2020 marked the ninth time my amazingly talented design students from The University of Texas at El Paso (UTEP) and I have sold posters at the downtown El Paso arts festival, Chalk the Block. As my poster states, UTEP is a very special place. I have taught graphic design in the Department of Art there since the Fall of 2004. Since that time, I have come to love its students and its beautiful campus.
The text at the bottom of this poster reads:
"Officially opening in 1914 as the State School of Mines and Metallurgy, today The University of Texas at El Paso (UTEP) has an enrollment of over 25,000 students, is a comprehensive doctoral research institution and is home to the Sun Bowl stadium, which hosts the annual college football competition of the same name every winter. The beautiful campus honors its Chihuahuan Desert setting with striking waterwise landscaping. It sits on hillsides overlooking the Rio Grande and Ciudad Juárez across the United States–Mexico border. UTEP is one of the few places in the world outside of Bhutan or Tibet to have buildings created with the Dzong architectural style. This includes the Lhakhang, or temple structure, that sits proudly on Centennial Plaza—GO MINERS!"
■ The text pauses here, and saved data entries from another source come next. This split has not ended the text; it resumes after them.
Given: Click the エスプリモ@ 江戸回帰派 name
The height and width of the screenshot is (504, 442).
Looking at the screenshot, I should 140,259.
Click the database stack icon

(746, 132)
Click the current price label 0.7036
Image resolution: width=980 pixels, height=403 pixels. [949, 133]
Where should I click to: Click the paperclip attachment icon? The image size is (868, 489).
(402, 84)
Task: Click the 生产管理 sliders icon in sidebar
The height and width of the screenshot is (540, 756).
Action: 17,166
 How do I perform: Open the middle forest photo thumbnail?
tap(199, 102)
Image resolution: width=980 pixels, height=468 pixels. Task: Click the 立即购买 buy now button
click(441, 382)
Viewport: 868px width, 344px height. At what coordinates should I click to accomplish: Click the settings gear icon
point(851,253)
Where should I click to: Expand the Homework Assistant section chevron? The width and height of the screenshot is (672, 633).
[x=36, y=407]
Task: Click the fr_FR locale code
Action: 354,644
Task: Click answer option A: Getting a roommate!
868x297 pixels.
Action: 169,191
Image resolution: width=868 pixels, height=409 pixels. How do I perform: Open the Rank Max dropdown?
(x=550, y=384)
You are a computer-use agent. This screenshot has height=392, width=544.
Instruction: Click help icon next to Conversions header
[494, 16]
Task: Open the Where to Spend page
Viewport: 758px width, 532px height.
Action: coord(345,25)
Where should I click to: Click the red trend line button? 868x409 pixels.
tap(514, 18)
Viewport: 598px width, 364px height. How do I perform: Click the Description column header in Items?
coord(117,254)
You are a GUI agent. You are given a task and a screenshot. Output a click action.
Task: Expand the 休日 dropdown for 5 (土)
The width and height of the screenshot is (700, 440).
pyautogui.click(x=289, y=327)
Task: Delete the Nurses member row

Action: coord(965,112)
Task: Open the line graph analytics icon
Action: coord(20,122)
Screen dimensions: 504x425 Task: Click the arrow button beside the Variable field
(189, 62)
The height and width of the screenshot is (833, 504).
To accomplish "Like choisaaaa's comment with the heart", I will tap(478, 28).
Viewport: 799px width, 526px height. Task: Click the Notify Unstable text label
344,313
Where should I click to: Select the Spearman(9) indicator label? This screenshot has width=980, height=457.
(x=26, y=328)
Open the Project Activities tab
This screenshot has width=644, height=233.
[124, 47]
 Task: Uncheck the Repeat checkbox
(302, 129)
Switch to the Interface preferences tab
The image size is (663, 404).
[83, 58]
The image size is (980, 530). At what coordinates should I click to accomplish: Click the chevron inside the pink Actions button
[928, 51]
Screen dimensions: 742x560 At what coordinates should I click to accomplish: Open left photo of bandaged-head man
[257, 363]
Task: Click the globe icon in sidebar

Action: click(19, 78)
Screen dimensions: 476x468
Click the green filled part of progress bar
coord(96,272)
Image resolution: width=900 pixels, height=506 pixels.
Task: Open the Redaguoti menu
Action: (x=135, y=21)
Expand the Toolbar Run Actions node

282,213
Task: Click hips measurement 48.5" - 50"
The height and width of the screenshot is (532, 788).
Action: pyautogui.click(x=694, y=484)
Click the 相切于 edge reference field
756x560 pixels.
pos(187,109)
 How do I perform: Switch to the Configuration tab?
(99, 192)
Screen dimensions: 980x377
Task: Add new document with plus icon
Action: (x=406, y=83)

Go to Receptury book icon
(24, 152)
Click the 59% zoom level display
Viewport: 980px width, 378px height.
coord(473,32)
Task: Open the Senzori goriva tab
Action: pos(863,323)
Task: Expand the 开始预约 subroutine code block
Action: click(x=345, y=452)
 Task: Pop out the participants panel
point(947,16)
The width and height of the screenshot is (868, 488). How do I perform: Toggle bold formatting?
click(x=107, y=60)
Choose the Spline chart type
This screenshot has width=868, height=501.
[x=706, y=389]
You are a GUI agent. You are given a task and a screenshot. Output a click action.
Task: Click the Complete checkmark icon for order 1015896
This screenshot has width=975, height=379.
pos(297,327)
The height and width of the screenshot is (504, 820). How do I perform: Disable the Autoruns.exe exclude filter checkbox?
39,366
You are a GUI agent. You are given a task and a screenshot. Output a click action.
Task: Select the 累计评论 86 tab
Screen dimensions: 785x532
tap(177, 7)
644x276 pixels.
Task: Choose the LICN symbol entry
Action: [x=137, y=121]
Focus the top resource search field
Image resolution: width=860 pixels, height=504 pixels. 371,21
However, what I value above all else is what the University represents—namely, opportunity. Many of my students are the first in their families to attend college. Many of them work while attending school to afford their tuition, and many of them do not have the tradition of university-educated mentors to guide the choices they may be confronted with during their own university experience. As such, I may serve them in this way. This affords me the privilege to make real and personal connections with my students in an intimate art studio classroom setting. My greatest hope I can have as a professor is to model for them an awareness of the possibilities of a life richly engaged in art and graphic design. UTEP is the place that makes this all possible—GO MINERS!